Mamy już ponad 193 tys. żołnierzy zawodowych, obrony terytorialnej i dobrowolnej zasadniczej służby wojskowej! Między bajki można włożyć opowieści niektórych polityków, że nie mamy potencjału demograficznego na 300-tysięczne wojsko. Wystarczy być zdeterminowanym i dobrze… pic.twitter.com/LAWUdmplsm
— Mariusz Błaszczak (@mblaszczak) November 20, 2023
Wpis dotyczył niesławnej wypowiedzi Tomasza Siemoniaka (Platforma Obywatelska), który tuż po wyborach stwierdził, że Polska nie ma potencjału na 300-tysięczne wojsko i zapowiedział jego okrojenie do liczby 150 tysięcy żołnierzy.
Ja mówiłem wielokrotnie publicznie, że optymalnym wariantem jest 150-tysięczna armia zawodowa. Nie ma potencjału demograficznego na 300-tysięczną armię. Skąd wziąć ludzi do 300-tysięcznej armii?
Co ciekawe, niedługo przedtem z mównicy sejmowej mówił zupełnie coś innego. "Ta niepodległość, aby ją utrzymać, wymaga jej obrony. A obrona wymaga chłodnej głowy i planowania i współpracy wszystkich sił politycznych.

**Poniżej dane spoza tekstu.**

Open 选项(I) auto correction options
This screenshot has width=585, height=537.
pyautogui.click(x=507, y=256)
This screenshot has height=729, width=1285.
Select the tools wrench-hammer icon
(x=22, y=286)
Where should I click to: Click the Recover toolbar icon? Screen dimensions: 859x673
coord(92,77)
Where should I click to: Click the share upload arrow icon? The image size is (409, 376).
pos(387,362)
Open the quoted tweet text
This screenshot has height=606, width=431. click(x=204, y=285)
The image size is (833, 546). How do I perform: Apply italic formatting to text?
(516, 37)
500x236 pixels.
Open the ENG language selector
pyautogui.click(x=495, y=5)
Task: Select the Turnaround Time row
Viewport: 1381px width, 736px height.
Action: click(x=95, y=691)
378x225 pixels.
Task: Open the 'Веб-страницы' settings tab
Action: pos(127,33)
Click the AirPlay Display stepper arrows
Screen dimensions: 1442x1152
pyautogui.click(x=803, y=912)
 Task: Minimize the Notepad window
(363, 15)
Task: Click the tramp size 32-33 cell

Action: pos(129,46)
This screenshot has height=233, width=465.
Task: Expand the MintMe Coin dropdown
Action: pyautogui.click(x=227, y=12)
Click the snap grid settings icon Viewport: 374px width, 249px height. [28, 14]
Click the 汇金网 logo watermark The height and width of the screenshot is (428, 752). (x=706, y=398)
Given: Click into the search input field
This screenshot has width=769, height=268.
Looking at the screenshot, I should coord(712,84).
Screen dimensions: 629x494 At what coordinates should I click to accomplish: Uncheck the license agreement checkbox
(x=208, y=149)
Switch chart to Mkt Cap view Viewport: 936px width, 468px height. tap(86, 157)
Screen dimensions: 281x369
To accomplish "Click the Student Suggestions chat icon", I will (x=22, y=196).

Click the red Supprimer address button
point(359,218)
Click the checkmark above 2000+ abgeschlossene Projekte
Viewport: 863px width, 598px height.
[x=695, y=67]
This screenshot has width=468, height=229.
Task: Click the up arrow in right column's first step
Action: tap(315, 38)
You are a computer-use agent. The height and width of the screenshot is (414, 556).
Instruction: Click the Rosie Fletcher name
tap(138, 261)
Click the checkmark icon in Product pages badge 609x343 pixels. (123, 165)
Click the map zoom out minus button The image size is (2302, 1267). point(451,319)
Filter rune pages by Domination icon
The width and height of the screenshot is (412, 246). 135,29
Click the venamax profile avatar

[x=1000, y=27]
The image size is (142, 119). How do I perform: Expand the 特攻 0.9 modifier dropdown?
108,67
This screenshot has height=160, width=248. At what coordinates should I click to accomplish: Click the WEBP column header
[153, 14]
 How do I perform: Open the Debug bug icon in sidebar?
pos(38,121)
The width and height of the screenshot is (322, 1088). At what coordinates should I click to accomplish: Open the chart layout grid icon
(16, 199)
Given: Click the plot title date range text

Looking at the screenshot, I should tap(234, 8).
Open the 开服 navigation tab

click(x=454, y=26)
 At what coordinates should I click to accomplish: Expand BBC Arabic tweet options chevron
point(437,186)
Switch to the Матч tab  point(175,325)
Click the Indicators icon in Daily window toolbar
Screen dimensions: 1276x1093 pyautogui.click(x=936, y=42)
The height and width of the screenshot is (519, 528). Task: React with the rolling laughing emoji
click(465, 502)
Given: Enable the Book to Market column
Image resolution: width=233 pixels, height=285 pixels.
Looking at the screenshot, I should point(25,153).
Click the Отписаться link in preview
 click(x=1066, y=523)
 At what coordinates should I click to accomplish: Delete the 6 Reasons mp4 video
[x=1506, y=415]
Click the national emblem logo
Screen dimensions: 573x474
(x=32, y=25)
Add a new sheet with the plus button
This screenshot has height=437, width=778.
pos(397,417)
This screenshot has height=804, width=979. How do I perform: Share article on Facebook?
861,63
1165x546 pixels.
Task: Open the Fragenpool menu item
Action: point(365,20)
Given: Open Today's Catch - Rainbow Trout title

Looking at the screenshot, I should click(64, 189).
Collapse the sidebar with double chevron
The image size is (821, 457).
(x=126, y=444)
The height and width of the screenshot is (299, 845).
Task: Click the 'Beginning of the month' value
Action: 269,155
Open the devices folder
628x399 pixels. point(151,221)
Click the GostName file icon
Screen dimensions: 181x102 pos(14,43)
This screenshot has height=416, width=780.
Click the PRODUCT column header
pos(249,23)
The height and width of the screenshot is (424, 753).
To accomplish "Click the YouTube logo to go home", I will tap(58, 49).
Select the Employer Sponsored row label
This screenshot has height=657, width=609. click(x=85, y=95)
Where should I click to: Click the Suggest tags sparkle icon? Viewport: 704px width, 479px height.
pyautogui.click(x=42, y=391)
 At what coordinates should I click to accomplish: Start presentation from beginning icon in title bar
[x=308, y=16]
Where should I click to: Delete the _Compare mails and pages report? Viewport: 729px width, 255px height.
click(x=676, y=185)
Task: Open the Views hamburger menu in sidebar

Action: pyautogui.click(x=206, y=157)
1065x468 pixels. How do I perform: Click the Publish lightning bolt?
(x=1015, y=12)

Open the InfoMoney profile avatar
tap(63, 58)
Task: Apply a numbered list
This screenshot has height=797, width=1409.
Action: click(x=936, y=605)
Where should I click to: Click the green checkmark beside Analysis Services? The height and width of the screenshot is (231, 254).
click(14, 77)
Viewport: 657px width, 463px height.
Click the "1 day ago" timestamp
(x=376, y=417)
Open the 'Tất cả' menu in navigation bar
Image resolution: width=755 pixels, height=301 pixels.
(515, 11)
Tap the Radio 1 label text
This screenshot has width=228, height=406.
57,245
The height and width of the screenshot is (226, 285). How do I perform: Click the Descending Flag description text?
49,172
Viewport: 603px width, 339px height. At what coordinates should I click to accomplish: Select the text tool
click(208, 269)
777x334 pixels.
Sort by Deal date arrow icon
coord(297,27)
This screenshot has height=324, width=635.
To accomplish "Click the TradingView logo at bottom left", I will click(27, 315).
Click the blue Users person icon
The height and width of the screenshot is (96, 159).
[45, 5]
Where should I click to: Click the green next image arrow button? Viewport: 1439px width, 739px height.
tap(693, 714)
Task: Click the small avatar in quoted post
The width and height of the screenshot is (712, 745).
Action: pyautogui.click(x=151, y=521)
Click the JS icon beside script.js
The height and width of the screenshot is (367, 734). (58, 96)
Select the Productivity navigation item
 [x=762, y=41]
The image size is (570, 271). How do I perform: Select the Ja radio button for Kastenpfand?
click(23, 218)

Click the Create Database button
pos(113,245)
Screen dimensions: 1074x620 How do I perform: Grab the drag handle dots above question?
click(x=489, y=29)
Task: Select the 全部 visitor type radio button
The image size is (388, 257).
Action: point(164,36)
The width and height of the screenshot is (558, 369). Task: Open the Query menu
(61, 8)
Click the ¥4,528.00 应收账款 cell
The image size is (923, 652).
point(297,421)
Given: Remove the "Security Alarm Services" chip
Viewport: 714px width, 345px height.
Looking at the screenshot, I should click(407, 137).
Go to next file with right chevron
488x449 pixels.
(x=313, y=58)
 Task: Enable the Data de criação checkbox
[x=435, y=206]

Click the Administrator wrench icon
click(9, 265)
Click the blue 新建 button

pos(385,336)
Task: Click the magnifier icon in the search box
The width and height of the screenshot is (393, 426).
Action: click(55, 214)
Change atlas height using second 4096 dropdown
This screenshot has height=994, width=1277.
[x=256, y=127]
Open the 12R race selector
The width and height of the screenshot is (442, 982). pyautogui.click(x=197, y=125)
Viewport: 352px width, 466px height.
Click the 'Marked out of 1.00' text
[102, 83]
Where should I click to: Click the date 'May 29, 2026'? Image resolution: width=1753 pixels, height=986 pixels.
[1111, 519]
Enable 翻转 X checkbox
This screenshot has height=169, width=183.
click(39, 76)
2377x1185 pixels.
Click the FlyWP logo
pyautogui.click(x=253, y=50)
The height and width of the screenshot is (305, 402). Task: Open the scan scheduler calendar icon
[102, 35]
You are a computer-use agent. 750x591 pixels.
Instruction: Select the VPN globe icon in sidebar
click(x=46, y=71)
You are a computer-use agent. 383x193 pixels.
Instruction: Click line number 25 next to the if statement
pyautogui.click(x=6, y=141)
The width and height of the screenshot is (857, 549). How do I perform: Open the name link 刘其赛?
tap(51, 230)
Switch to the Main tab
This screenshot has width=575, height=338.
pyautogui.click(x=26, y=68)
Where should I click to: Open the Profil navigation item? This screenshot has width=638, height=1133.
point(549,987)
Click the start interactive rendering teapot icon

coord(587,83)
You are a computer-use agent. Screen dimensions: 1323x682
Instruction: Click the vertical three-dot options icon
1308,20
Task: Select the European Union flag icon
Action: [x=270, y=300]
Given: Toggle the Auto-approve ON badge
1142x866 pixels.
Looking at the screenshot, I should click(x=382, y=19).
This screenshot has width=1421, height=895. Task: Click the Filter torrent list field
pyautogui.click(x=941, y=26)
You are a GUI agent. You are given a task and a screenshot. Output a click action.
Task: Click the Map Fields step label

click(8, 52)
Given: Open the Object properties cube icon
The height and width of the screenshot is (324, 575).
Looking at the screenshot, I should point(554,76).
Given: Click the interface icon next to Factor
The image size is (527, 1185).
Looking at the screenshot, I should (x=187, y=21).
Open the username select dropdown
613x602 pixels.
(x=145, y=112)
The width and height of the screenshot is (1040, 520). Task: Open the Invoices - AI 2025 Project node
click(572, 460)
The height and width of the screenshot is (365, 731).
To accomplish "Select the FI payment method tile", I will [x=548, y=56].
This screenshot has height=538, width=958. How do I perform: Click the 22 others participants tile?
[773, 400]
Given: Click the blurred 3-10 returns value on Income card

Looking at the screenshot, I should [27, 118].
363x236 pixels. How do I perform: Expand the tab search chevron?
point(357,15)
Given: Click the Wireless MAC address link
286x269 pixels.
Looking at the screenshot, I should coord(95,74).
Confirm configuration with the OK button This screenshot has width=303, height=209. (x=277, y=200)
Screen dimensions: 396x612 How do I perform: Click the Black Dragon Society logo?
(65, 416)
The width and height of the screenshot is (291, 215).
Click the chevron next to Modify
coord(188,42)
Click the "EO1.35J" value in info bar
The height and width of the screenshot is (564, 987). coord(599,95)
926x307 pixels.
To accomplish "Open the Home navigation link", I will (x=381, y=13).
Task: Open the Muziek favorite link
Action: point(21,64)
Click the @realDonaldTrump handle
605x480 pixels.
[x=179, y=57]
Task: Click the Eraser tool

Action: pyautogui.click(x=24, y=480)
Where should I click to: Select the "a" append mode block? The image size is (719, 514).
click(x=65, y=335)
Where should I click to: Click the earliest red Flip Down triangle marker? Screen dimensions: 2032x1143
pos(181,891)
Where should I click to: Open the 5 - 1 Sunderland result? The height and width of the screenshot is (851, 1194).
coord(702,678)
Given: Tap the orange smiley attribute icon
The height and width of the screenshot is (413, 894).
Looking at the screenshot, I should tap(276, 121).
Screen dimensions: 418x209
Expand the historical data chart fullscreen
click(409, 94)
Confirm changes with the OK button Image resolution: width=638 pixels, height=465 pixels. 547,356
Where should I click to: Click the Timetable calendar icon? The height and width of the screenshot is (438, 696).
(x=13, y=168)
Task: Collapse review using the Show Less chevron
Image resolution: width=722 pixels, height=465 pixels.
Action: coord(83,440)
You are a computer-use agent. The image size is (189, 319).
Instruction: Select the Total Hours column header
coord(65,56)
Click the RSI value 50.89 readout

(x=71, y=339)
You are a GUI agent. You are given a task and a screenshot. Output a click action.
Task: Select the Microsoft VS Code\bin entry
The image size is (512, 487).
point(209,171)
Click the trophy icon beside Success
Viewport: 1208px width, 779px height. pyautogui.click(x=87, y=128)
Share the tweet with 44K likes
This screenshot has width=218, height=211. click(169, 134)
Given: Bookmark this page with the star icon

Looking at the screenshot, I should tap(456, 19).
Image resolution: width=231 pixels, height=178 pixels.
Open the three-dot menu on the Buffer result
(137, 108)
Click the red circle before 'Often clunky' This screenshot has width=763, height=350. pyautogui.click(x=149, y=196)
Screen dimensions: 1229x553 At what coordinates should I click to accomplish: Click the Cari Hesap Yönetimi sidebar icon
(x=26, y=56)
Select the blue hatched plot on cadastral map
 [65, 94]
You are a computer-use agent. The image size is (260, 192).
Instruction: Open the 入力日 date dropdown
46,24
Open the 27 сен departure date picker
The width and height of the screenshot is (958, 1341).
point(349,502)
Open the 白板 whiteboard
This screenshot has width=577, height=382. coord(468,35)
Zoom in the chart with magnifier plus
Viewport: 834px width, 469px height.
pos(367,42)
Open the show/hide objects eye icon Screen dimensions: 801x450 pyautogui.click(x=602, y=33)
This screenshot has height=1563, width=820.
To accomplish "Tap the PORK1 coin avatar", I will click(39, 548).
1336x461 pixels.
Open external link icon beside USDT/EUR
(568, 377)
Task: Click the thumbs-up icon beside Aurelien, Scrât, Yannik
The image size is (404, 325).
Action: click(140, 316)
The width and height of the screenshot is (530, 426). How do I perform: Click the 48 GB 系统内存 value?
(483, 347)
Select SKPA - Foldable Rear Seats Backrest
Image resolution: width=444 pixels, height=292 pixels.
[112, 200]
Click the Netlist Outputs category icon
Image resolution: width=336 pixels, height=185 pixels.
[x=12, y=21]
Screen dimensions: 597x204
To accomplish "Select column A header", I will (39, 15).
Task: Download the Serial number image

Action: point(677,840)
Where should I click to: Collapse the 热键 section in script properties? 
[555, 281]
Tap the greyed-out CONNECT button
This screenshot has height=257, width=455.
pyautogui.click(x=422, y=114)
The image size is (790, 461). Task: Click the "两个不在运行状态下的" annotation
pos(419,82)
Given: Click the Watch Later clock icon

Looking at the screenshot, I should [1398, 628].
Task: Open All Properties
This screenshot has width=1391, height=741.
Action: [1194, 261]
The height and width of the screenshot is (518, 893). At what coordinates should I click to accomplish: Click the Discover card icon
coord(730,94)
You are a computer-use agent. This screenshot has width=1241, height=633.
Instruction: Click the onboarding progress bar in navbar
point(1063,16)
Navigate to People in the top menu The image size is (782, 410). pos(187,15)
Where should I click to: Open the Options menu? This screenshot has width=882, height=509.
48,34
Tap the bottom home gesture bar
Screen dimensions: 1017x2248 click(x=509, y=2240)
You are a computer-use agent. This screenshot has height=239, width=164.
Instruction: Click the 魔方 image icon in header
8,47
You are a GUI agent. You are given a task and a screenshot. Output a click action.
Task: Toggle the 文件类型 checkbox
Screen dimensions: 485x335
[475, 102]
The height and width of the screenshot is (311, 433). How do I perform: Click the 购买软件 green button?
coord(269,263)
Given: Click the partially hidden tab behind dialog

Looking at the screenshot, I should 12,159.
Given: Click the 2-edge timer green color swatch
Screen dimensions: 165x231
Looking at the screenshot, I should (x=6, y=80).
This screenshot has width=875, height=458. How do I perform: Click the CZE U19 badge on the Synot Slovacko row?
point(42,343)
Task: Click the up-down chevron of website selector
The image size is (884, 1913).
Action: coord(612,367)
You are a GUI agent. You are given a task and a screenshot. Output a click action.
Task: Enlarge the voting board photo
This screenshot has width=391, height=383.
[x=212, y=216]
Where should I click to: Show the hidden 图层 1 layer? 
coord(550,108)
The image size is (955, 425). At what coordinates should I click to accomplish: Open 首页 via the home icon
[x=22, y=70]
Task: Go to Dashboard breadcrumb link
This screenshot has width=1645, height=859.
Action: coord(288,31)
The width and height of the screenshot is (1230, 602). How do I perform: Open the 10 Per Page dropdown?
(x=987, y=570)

Nie ma żadnych wątpliwości, że Koalicja Obywatelska jest za zwiększeniem liczebności Wojska Polskiego" - mówił 15 października.
Przed wyborami Tomasz Siemoniak (PO) był za ZWIĘKSZENIEM liczebności polskiej armii, a po wyborach Siemoniak jest za ZMNIEJSZENIEM polskiej armii.